La désinformation, arme dans le conflit

Ce flot de vidéos, présentes sur les principaux réseaux sociaux, de Facebook à X, risque d’augmenter la désinformation déjà présente au sujet du conflit. Un autre risque, comme le note l’enquêteur en données numériques Benjamin Strick sur X, est de rendre le travail d’enquête sur les exactions plus difficile. « Malheureusement, sur certaines plateformes, ce contenu détourne les hashtags que beaucoup d’entre nous utilisons pour rechercher et enquêter sur les questions relatives aux droits humains, et remplit le contenu de fausses vidéos tout en noyant les vidéos réelles de ceux qui ont fui ou les images des violations », explique-t-il.

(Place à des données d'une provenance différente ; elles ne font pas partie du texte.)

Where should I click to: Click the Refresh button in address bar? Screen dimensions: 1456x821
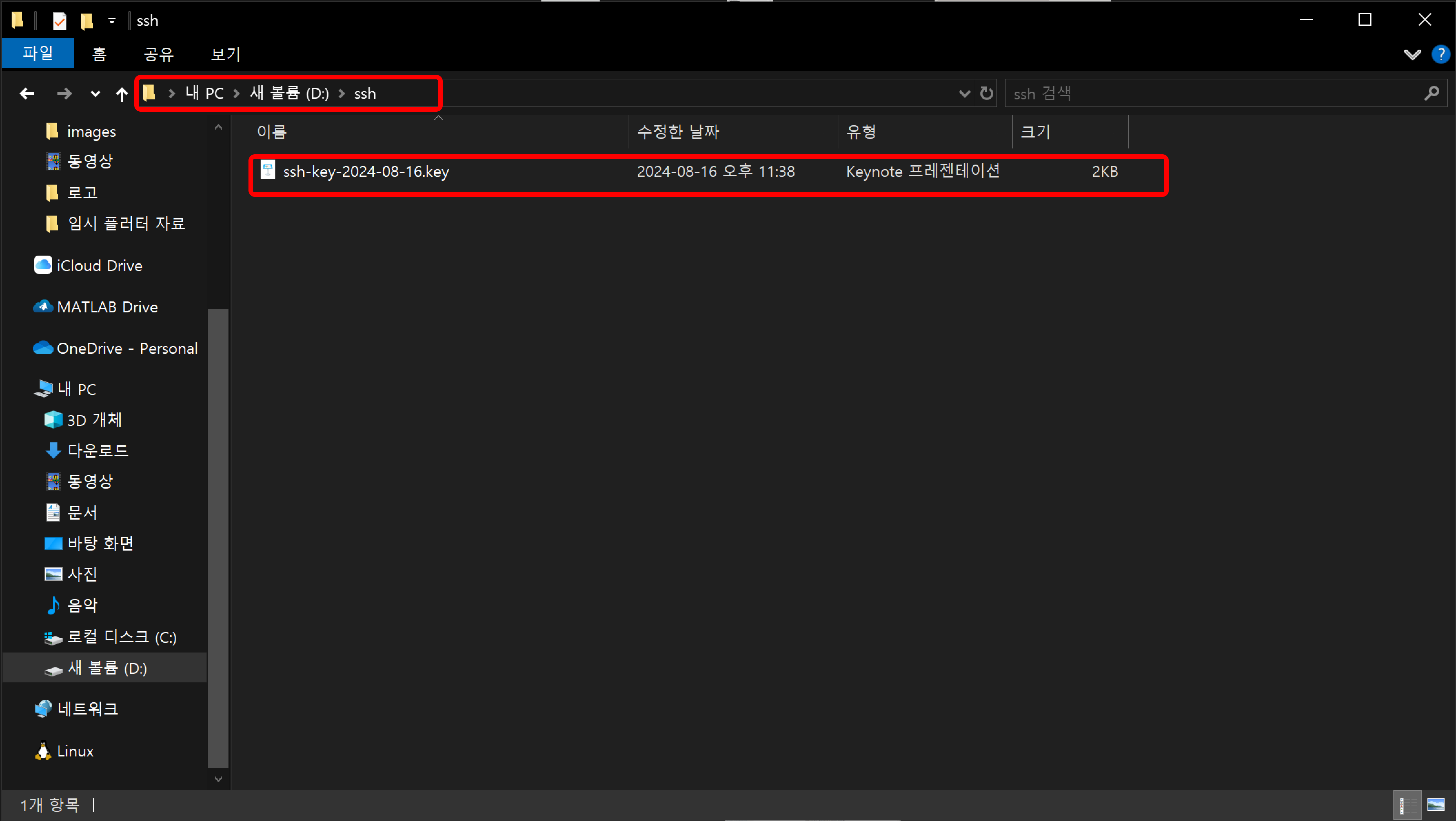(986, 93)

Selon les Nations Unies, la guerre civile au Soudan a déplacé 12,4 millions de personnes. Quinze millions d’enfants ont besoin d’aide humanitaire et la faim s’installe durablement dans le pays, 45 % de la population n’a pas assez à manger. Dans le sud du pays, l’insécurité alimentaire et la malnutrition restent à un niveau élevé, en raison du conflit et d’inondations.

Une proposition de trêve

Ce mardi, l’émissaire du président américain pour l’Afrique, Massad Boulos, a exhorté les deux parties du conflit a accepté une proposition de trêve. La proposition, présentée récemment au nom des pays médiateurs (Etats-Unis, Emirats arabes unis, Arabie saoudite et Egypte) et dont les détails n’ont pas été divulgués, a été qualifiée d’« inacceptable » par le général de l’armée soudanaise, Abdel Fattah al-Burhane.

Son rival et ancien bras droit, le chef des FSR, Mohamed Hamdane Daglo, a de son côté annoncé lundi une trêve humanitaire unilatérale de trois mois. Au cours des deux dernières années, les parties belligérantes au Soudan ont violé tous les accords de cessez-le-feu, entraînant l’échec des efforts de négociation.